The ban of anything for younger people is an exercise that even school heads don’t want to engage in. It becomes difficult because the reasons are not always obvious and this leads to confusion in school behaviour. It’s also the case that bitterness sets in against school guidelines and this may create subcultures of rule breaking that cannot immediately be seen.
If it appears to be specific to location, it’s also a problem beyond the limited confines of that place. Many children point out the hypocrisy of being able to swear at home and not being able to clear their mind on a school property. It’s also the contradiction of having to see older teenagers being able to do something that slightly younger teenagers cannot therefore do.
There are those that want lawmakers and school influencers to see that their investment of time and funding into finding better models of education regarding discipline is more important in the long-term than a prohibition on things. It strikes some as being paternalistic or even blankly moralist to remove a device without addressing a provocation of its misuse.

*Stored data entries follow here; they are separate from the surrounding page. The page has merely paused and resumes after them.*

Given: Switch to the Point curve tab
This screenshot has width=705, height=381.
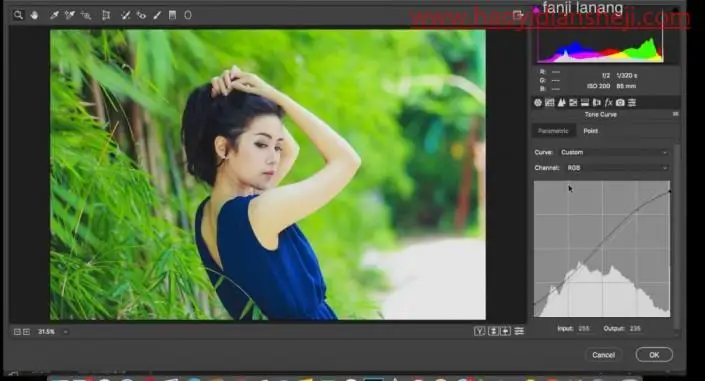Looking at the screenshot, I should [x=590, y=131].
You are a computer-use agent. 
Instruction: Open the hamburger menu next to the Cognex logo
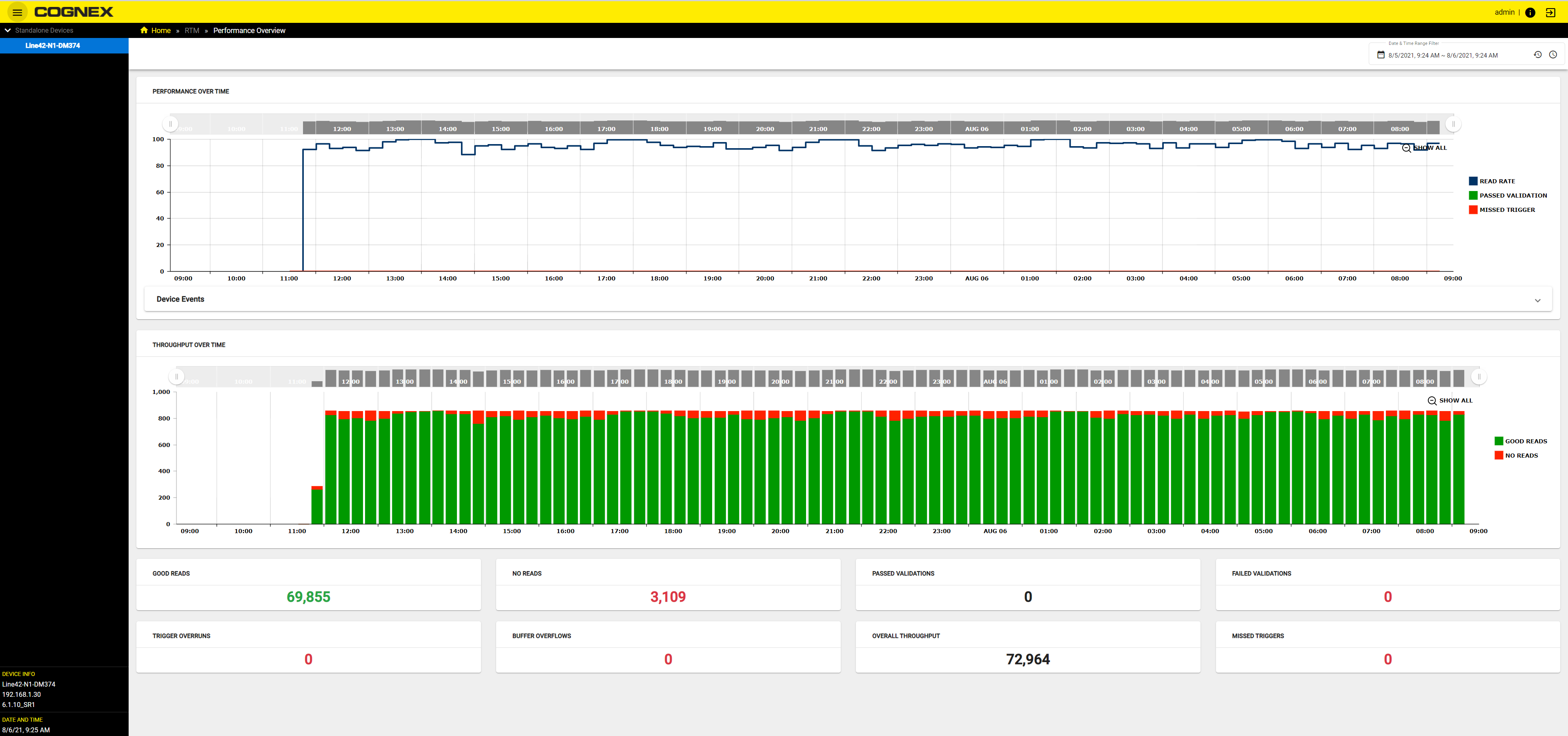(x=17, y=12)
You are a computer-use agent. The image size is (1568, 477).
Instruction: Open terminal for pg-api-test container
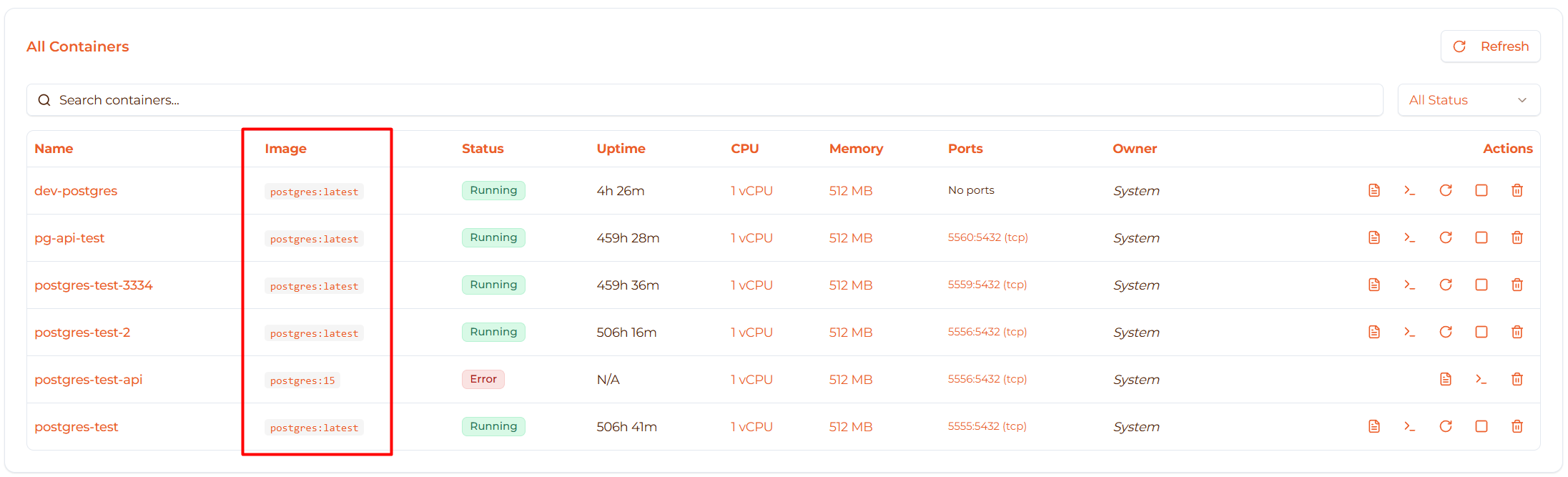click(x=1409, y=237)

A blanket ban (as it’s called) is in need of being replaced by an ongoing adaptive approach to be more effective with the individual. Even if the reason is using a phone in a classroom, a meeting in isolation enables an instructor to help the student to understand their reason to the maturity level of the student in the school.
It’s becoming a main point in UK schooling contexts that people of any age or proximity to the classroom have an awareness of the reasons why things are happening that change protocols. It’s also a belief that such ‘rules’ are conditional on the context of the school population itself. This is how schools develop character, reputation, and their own discipline.